REQUIRED ACTION A:
From the passage on customer advocacy in financial services, list the financial products named as examples of "every major financial product."
REQUIRED ACTION B:
Write the next part of the passage on customer advocacy in financial services, starting after its last sentence.

──────── EXCERPTED PASSAGE

Why should you care about advocacy? More than anything, it helps you reach win-win outcomes for you and your customers.
Let’s start with the value of advocacy for financial service services companies. You likely spend hundreds of dollars to acquire each new customer because you know that potential customer lifetime value is worth the cost. Novantas pins average customer lifetime value around $2,000 to $4,000, and Dan Rosenbaum at Oliver Wyman puts it at roughly $4,500. In addition, valuation per active customer at fintech startups such as Monzo, N26, and Revolut measures in the high $2,000s.
Of course, customer lifetime value differs widely depending on customer metrics, including the type of products and services each customer uses. For instance, StrategyCorps analyzed over 2 million accounts at 100 financial institutions and pinned an average dollar amount to three core segments: super-profitable, profitable, and unprofitable. They found that super-profitable customers consist of roughly 10% of all customers but provide 67% of total relationship dollars, while unprofitable customers consist of roughly 40% and provide 1.4% of total relationship dollars.
In a similar vein, Javelin Research writes that customers who are most likely to adopt digital banking technology —particularly personal financial management apps —are 18 percent wealthier than average customers. These customers also have “relationships with more financial institutions and manage more accounts” and are more likely to own every major financial product, including savings accounts, retirement accounts, mortgages, and car loans. Finally, they’re also more likely to “charge purchases to a credit card (52% vs. 36%), swipe a debit card (46% vs. 24%, or pay with a prepaid or payroll card (10% vs. 4%).”
How do you enjoy these tremendous profits? It’s primarily about focusing on long-term value. As Bradley Leimer, Co-founder of Unconventional Ventures, said in an interview with MX, “banks need to make customer lifetime value actually translate to a lifetime value from the financial provider — not the other way around.” He added, “With long-term advocacy programs like this, the incentives of financial institutions will be aligned with the incentives of account holders, and long-term relationships can develop.” Finally, he said, “I want to see banks not just rebuilding the core, but rebuilding the core value proposition for the customers so it benefits all customers in the long term.”

────────────────
──────── DATA PROVIDED

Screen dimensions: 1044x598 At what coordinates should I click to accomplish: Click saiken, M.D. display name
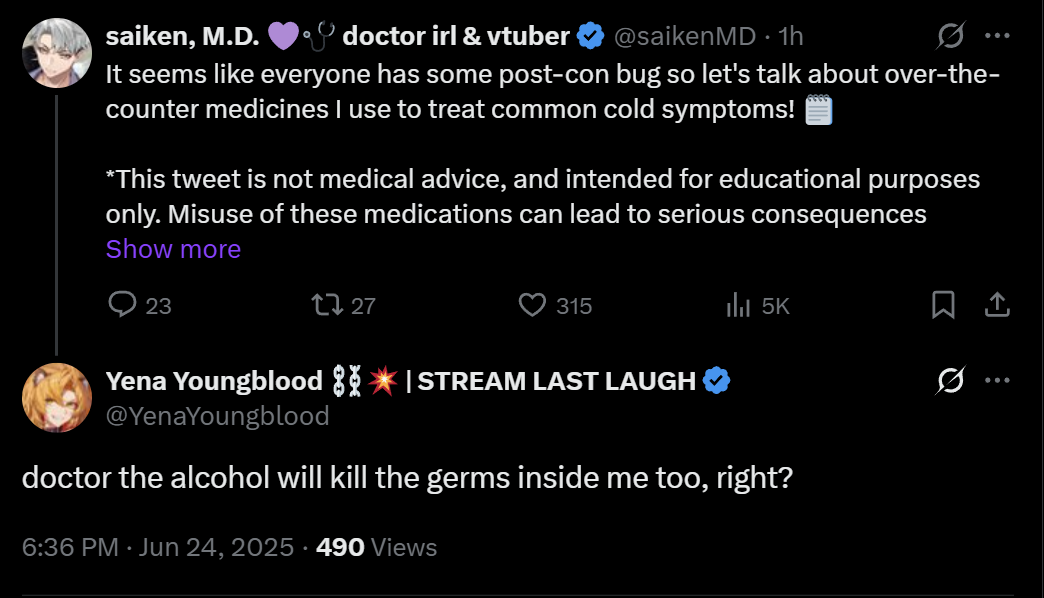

────────────────

FINAL ANSWER A:
- Savings accounts
- Retirement accounts
- Mortgages
- Car loans

FINAL ANSWER B:
“Banks need to make customer lifetime value actually translate to a lifetime value from the financial provider — not the other way around.”Bradley Leimer Co-founder at Unconventional Ventures
A range of experts in the industry back this call to advocacy. Forrester Research says, “Customer advocacy is the key driver of loyalty at retail financial services firms. Loyalty, in turn, yields the most sustainable revenue growth for these firms. ... Focusing on customer loyalty is no longer just a smart strategy. In an age of empowered customers, it is an imperative.” KPMG says, “Banks that embrace change and systematically transform themselves to meet new customer demands will achieve a competitive advantage in the marketplace. Those that continue to ponder—or worse yet, resist—change will suffer.” And Infosys writes, “With the increasing commoditization of banking services, banks today need to look beyond their traditional goals – like driving customer satisfaction, customer revenue, and customer retention. Instead, they must focus their energy on winning customer advocacy.”
“Focusing on customer loyalty is no longer just a smart strategy. In an age of empowered customers, it is an imperative.”—Forrester Research
Put simply, as you become a true advocate for your customers, you’ll provide them with lifetime value and simultaneously win long-term brand loyalty.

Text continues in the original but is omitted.